(Part of a data file)
● ● ● ●

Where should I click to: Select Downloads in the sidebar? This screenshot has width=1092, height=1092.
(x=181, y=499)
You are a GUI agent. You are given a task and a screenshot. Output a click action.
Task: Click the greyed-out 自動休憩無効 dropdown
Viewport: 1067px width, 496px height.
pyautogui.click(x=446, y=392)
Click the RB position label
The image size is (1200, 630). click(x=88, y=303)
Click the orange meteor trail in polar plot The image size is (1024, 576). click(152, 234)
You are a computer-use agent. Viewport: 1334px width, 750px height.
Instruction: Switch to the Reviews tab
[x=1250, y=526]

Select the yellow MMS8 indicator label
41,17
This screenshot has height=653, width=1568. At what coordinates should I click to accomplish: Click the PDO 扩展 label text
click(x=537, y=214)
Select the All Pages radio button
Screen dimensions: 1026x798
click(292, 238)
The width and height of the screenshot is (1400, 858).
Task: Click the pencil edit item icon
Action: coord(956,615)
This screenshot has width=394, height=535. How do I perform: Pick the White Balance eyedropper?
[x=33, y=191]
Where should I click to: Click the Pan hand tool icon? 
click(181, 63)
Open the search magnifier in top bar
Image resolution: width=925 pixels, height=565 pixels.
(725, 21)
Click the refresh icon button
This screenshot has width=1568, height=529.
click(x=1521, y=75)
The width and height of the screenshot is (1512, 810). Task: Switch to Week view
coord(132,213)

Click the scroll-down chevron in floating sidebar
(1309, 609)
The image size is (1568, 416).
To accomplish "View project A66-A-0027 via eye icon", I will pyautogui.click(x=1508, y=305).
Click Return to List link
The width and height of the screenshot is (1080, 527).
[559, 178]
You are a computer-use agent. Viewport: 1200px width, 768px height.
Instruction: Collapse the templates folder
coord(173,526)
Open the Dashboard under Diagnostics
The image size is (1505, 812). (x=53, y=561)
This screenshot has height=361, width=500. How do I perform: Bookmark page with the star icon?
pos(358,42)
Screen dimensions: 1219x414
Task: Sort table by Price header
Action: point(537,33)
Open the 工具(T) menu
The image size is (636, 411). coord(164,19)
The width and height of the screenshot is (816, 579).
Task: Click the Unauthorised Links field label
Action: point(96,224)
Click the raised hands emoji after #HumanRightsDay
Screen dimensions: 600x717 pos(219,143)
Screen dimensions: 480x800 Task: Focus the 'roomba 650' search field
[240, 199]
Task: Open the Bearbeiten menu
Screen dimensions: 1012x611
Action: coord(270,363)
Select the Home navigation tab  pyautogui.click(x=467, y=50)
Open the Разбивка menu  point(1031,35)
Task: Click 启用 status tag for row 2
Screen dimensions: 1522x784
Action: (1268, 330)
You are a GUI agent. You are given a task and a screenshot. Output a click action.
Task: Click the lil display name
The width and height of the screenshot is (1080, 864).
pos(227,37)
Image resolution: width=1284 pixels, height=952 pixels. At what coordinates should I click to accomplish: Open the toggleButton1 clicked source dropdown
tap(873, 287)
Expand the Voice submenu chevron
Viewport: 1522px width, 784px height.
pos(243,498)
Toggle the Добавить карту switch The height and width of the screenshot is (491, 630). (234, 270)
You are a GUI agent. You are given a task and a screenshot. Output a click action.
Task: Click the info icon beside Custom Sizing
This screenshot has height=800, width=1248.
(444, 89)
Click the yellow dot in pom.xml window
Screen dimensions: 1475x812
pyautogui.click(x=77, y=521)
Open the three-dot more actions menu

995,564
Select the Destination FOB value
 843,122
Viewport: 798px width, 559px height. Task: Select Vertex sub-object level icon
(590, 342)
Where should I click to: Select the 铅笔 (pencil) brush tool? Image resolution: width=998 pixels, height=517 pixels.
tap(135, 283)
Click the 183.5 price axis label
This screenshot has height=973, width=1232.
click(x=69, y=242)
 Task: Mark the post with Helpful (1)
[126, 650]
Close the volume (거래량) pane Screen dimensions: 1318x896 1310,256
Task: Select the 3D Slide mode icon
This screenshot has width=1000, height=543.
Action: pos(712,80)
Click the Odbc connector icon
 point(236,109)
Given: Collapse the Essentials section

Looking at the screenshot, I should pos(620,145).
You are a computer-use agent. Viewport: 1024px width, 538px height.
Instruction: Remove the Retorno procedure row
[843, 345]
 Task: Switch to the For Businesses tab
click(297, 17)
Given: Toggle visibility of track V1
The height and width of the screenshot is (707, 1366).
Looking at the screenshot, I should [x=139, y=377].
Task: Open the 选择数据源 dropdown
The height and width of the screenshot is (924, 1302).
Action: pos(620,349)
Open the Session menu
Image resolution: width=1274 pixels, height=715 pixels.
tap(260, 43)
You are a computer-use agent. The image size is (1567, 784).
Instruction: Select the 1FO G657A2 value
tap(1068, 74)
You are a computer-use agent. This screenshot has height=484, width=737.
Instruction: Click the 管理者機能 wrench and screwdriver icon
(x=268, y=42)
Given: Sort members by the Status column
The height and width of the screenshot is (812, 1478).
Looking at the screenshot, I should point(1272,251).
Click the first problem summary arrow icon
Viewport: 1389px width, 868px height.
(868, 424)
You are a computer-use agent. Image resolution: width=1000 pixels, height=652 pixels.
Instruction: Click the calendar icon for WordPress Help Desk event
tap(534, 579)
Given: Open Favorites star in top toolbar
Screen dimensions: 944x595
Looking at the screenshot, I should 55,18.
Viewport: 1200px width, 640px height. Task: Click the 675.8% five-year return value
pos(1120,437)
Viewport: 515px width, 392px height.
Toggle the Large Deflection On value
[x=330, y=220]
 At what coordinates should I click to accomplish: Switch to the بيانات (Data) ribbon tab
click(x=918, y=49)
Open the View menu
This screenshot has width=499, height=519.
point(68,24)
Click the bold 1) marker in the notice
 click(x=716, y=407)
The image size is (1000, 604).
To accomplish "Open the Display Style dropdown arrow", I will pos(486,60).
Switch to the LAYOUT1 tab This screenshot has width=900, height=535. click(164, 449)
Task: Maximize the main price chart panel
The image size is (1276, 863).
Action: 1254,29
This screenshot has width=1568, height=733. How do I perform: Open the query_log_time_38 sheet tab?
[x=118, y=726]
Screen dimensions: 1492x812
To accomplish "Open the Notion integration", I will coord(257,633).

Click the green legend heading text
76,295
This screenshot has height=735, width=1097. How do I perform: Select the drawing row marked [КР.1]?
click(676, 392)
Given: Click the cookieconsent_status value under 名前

● ● ● ●

**Task to complete**. Quote the data exactly, starting at the line containing "The image size is (1568, 416)." and ending after the line containing "Action: point(96,224)".

**Expected output**.
The image size is (1568, 416).
To accomplish "View project A66-A-0027 via eye icon", I will pyautogui.click(x=1508, y=305).
Click Return to List link
The width and height of the screenshot is (1080, 527).
[559, 178]
You are a computer-use agent. Viewport: 1200px width, 768px height.
Instruction: Collapse the templates folder
coord(173,526)
Open the Dashboard under Diagnostics
The image size is (1505, 812). (x=53, y=561)
This screenshot has height=361, width=500. How do I perform: Bookmark page with the star icon?
pos(358,42)
Screen dimensions: 1219x414
Task: Sort table by Price header
Action: point(537,33)
Open the 工具(T) menu
The image size is (636, 411). coord(164,19)
The width and height of the screenshot is (816, 579).
Task: Click the Unauthorised Links field label
Action: point(96,224)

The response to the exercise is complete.